For most of my life, I was addicted to work.
Productivity became my identity. Work filled my schedule, my thoughts, and most of my energy for decades. Outside of fitness goals and parenting, I really did not know how to enjoy life. Hobbies felt unimportant. Fun usually came after responsibilities, and adventure stayed somewhere near the bottom of the list.
Everything centered around achievement, goals, growth, and responsibility.
And I think many people quietly live this way.
Somewhere along the road, life becomes something we manage instead of experience. Days become schedules, deadlines, obligations, bills, and responsibilities. We tell ourselves we will slow down later. We will enjoy life once things settle down. We will make memories once we finish building the life we are chasing.
Over the last few years, though, my priorities have slowly changed.
I still care deeply about purpose, responsibility, and building a meaningful life, but I have started valuing presence just as much as productivity. Adventure, laughter, connection, and meaningful experiences matter deeply to me now. I finally think about living life as much as I think about work.
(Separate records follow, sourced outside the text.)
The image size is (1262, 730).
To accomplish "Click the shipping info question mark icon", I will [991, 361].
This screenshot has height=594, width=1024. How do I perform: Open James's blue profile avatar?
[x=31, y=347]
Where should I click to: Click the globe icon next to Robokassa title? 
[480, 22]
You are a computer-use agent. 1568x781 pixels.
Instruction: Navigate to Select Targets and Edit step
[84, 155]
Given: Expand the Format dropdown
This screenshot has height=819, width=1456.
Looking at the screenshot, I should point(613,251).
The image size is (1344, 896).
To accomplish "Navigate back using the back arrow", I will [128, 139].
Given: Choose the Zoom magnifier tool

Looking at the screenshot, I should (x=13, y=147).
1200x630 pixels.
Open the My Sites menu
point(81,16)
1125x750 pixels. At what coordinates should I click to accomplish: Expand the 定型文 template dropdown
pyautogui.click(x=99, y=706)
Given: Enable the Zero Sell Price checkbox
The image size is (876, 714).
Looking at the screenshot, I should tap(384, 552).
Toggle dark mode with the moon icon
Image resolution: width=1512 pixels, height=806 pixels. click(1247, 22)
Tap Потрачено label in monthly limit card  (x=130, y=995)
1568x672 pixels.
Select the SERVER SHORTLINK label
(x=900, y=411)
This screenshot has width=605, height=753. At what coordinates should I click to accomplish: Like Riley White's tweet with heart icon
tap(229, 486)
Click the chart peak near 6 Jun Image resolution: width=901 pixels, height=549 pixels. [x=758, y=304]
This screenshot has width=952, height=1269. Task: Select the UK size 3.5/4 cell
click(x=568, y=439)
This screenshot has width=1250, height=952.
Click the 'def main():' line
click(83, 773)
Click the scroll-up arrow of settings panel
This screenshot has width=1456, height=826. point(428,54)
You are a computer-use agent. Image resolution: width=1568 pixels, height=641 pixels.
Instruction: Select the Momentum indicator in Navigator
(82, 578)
And this trip reminded me why.
One of my favorite parts was actually the travel itself. Sitting in the car with my girls, talking about life, dreams, stories, feelings, memories, and random thoughts that somehow become the conversations you remember forever.
We got there before the gates even opened because we wanted to soak in the entire experience. We listened to every artist before Morgan Wallen came on stage. We bought merch. We got stuck in crowds. We walked forever from the parking lot to the gates. We sang loud, danced badly, laughed constantly, and fully enjoyed the entire night together.
And somewhere in the middle of all of it, I realized how many moments like this I missed in previous years because my mind was always somewhere else.
Always thinking about work.
Always planning the next thing.
Always focused on building a future while accidentally missing parts of the present.
Maybe you can relate.
Maybe you have spent years carrying responsibility so heavily that you forgot you are allowed to enjoy your life too. Maybe rest feels uncomfortable. Maybe fun feels unproductive. Maybe adventure feels less important than everything sitting on your to-do list.
But I want to encourage you today:
Please do not wait for someday to start living.
Take the trip.
Go to the concert.
Plan the adventure.
Stay longer.
Laugh louder.
Dance anyway.
Watch your kids light up.
Create memories that have absolutely nothing to do with achievement or productivity.
Because some of the moments that heal us the most are the ones where we are fully present.
Maybe that is what adventure really is.
Finally showing up for your own life.